RECORD SET

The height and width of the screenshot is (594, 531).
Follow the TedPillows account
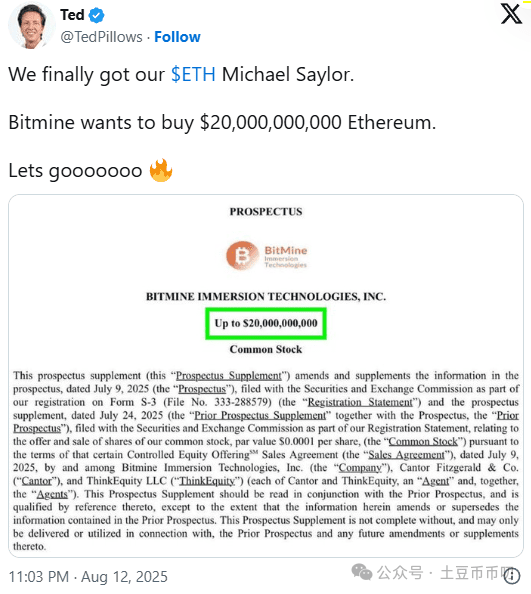177,37
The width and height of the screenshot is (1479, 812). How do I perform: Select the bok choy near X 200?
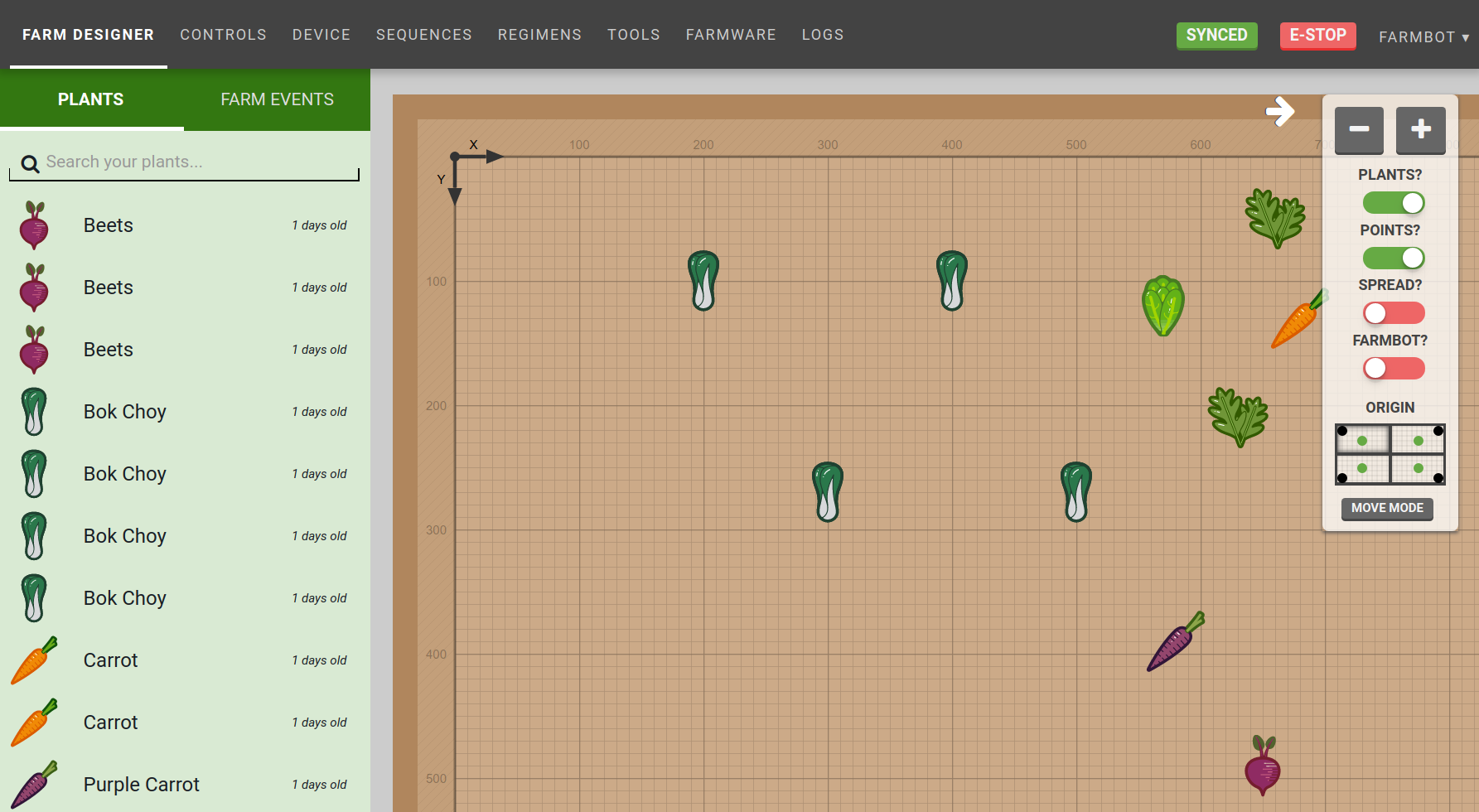tap(703, 281)
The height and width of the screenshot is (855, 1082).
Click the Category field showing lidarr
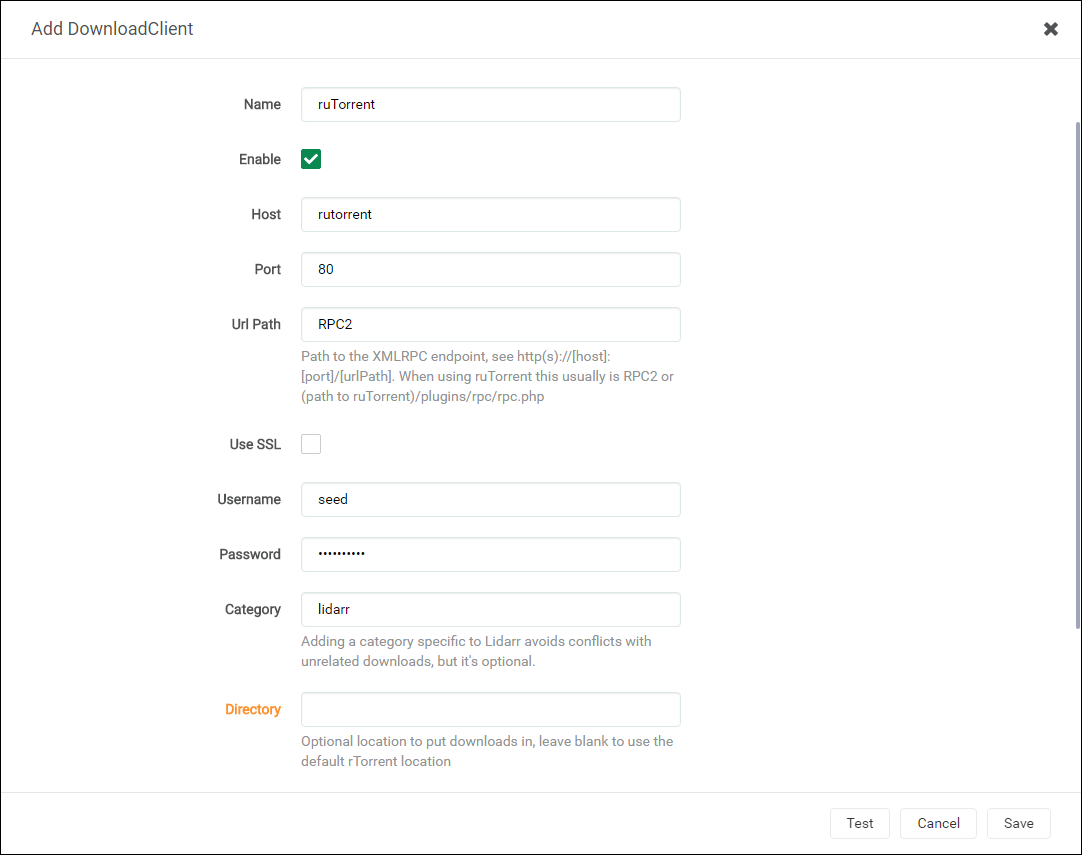(490, 609)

WHAT YOU HAVE TO DO
Output, word for word, the full listing above, with no pictures.

ANSWER AREA
The height and width of the screenshot is (594, 531).
Follow the TedPillows account
177,37
The width and height of the screenshot is (1479, 812). How do I perform: Select the bok choy near X 200?
tap(703, 281)
The height and width of the screenshot is (855, 1082).
Click the Category field showing lidarr
(490, 609)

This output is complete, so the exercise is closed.